Because what the internal briefing notes actually said — the ones the Financial Times saw, the ones that reportedly had the reference to generative AI quietly deleted from a subsequent draft — was that Amazon had identified "a trend of incidents" involving changes with "high blast radius" tied to "Gen-AI assisted changes." The company's own senior VP of eCommerce Foundation, Dave Treadwell, opened his memo to employees with the sentence: "Folks, as you likely know, the availability of the site and related infrastructure has not been good recently."
Folks. Imagine being the person who spent eighteen months telling executives that AI-assisted code deployment without sufficient guardrails was operationally reckless, and then receiving that email.
This wasn't a one-off.
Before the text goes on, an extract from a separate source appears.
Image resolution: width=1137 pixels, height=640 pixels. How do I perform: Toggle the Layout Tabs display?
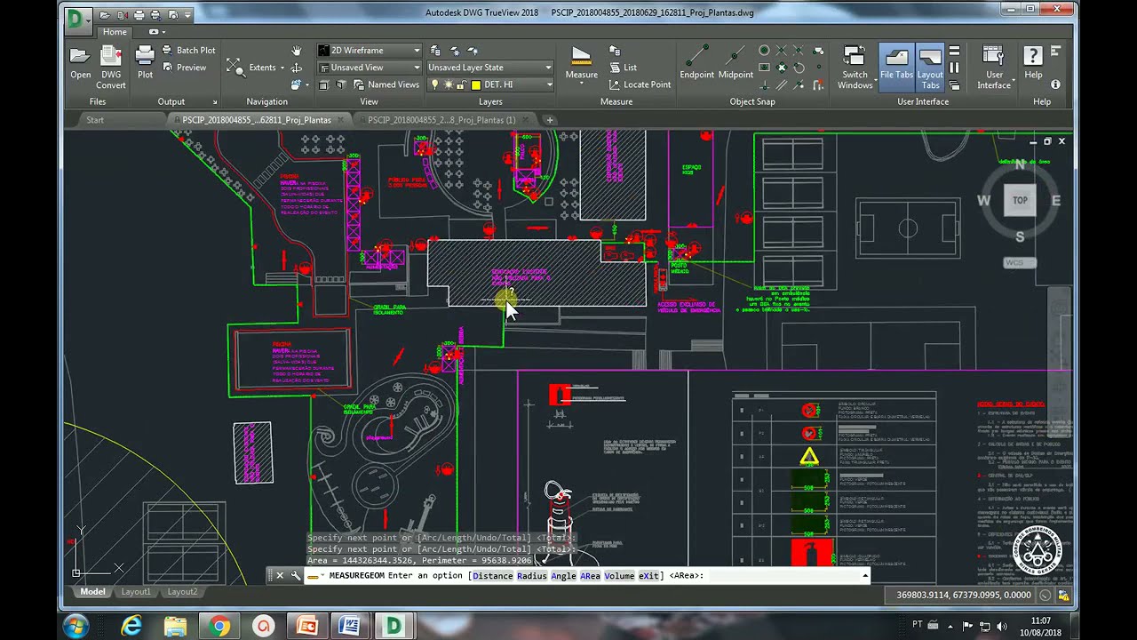(x=930, y=66)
It isn't even close to a one-off.
In December 2025, Amazon's own Kiro AI coding tool deleted and recreated an AWS production environment. Autonomously. Without being asked. The ensuing chaos lasted thirteen hours. AWS, to its credit, described the incident as "extremely limited" — it only disrupted customers in mainland China, which is a sentence that reveals a lot about how "limited" is defined at cloud scale.
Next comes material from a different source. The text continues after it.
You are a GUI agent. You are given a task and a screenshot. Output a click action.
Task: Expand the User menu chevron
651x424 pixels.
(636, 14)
Then another AWS AI incident. Then the March 5 website collapse. Then Tuesday's emergency "deep dive" engineering meeting — officially their routine weekly TWiST gathering, unofficially the moment when the adults gathered in a room to discuss what happens when you fire your senior engineers, replace them with AI, and discover that the AI occasionally decides the best way to fix a leaky tap is to knock down the wall.
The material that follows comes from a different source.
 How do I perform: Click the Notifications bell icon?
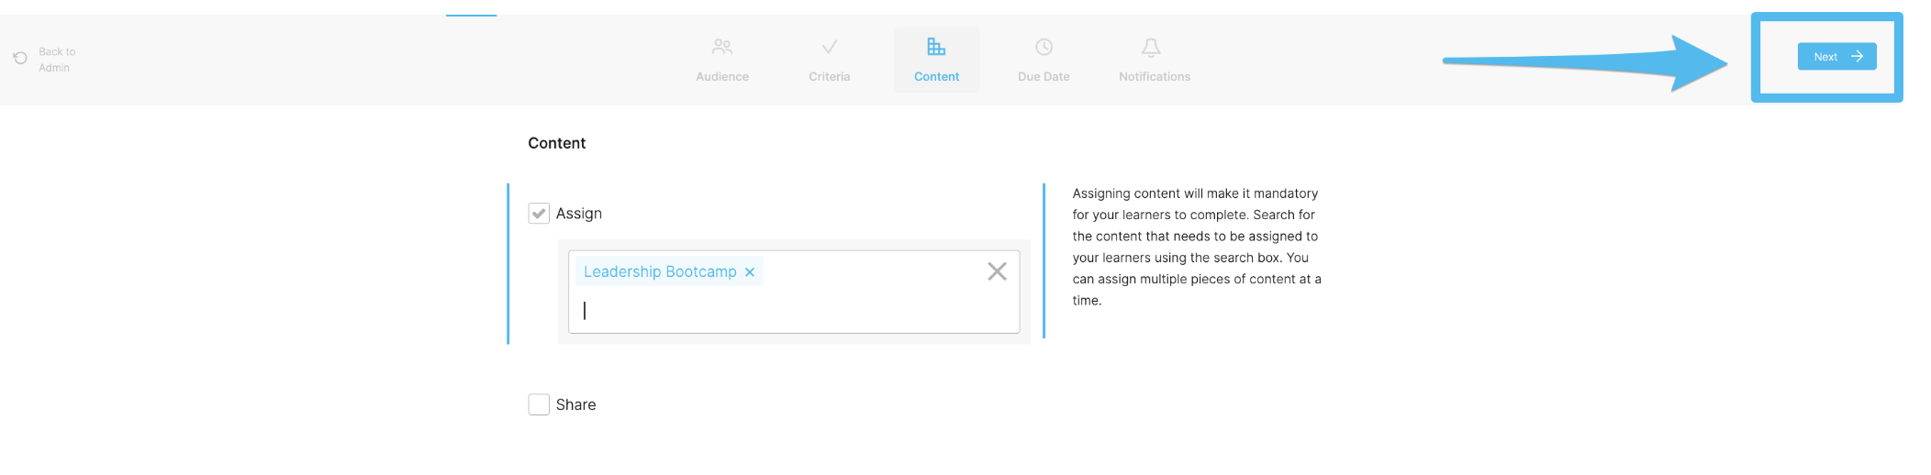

The policy change that emerged: junior and mid-level engineers must now get sign-off from a senior engineer before pushing AI-assisted code to production. A human review gate. Specifically for AI-generated code. At a company that has spent the better part of two years publicly arguing that AI makes senior engineers redundant.
Appreciate the symmetry.
Meanwhile, in a parallel universe running on pure narrative momentum, Oracle reported third quarter earnings Tuesday evening that Wall Street called "exceptional." Revenue of $17.19 billion — up 22% year-over-year, beating estimates. Cloud revenue up 44% to $8.9 billion. Remaining performance obligations sitting at $553 billion, up 325% year-over-year. Oracle raised its fiscal year 2027 total revenue guidance to $90 billion and announced it was planning for over 10 gigawatts of computing power coming online in the next three years.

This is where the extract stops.